HOUSTON—Office vacancy rates hovered above average between 16% and 21% last year, and construction activity is still high. The deals on the market have been competitive, and there is a significant amount of capital looking for assets in Houston, with the premise that the market is at its bottom and better yields can be realized here relative to other major metros, according to a recent report by Commercial Café.

“Rising interest rates will have a major impact on acquisitions by office REITs in 2018 and create increased focus on development/redevelopment projects,” says Doug Ressler, director of business intelligence, Yardi-Matrix.

However, office employment has not grown significantly, and the study points out that Houston recovery is at least 12 to 18 months away. In addition, the office market continues to struggle, as US crude prices hover around $50 per barrel. According to the US Energy Information Administration, those prices are expected to stay in this range through 2018.

Despite this, the Houston market still remains full of future potential, with many well-located infill properties representing value-add opportunities to investors. In addition, vacancy rates are above average and there is still a lot of buzz in office development. With those factors in mind, Houston remains attractive to both domestic and foreign investors with an eye on long-term gains and more generous yields.

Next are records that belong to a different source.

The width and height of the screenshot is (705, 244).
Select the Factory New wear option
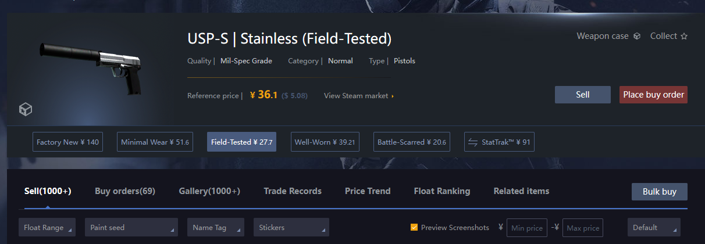(67, 142)
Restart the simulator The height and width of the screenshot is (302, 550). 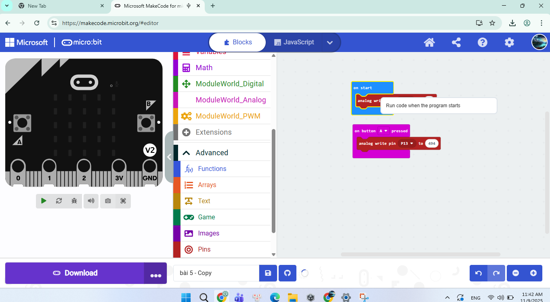(59, 201)
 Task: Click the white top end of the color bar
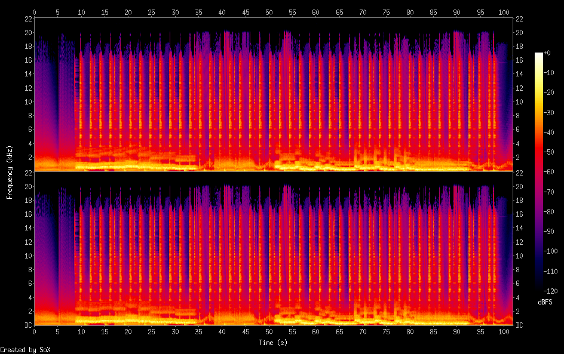[539, 55]
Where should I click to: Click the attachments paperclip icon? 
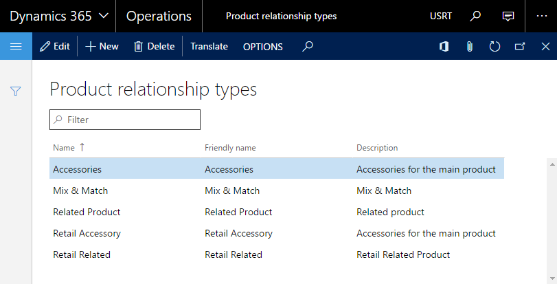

“We see the Houston market on a positive upswing in both commercial and residential CRE sectors, and positioned to grow in 2018,” Ressler tells GlobeSt.com. “For commercial, first crude prices are seeing significant growth of $60/barrel today versus a 2016 sub-$40 barrel low. Capital sees Houston as a market that has all the signs of positive 2018 growth and non-farm payrolls are growing stronger. Mixed-use projects and value add are prime investment strategies. Note the Kirby Collection, which is finishing up in Upper Kirby. It has office, apartments and retail. And, co-working will begin to provide significant growth. Note that WeWork announced that it will open its first Houston location this fall in downtown's 708 Main building.”

Investor influence can be felt in many ways. For example, the Canada Pension Plan Investment Board put $1.2 billion into Houston commercial office buildings, and Greenway Plaza acquired Parkway in 2017. And Brookfield Property Partners ended 2017 with the $875 million purchase of Houston Center.

“On the residential side, the market hit bottom in 2016 and began to turn around last year,” Ressler tells GlobeSt.com. “The hurricane damaged some 15,000-plus units and by the end of 2017, there was significant rent growth and low concessions as flooded homeowners became renters.”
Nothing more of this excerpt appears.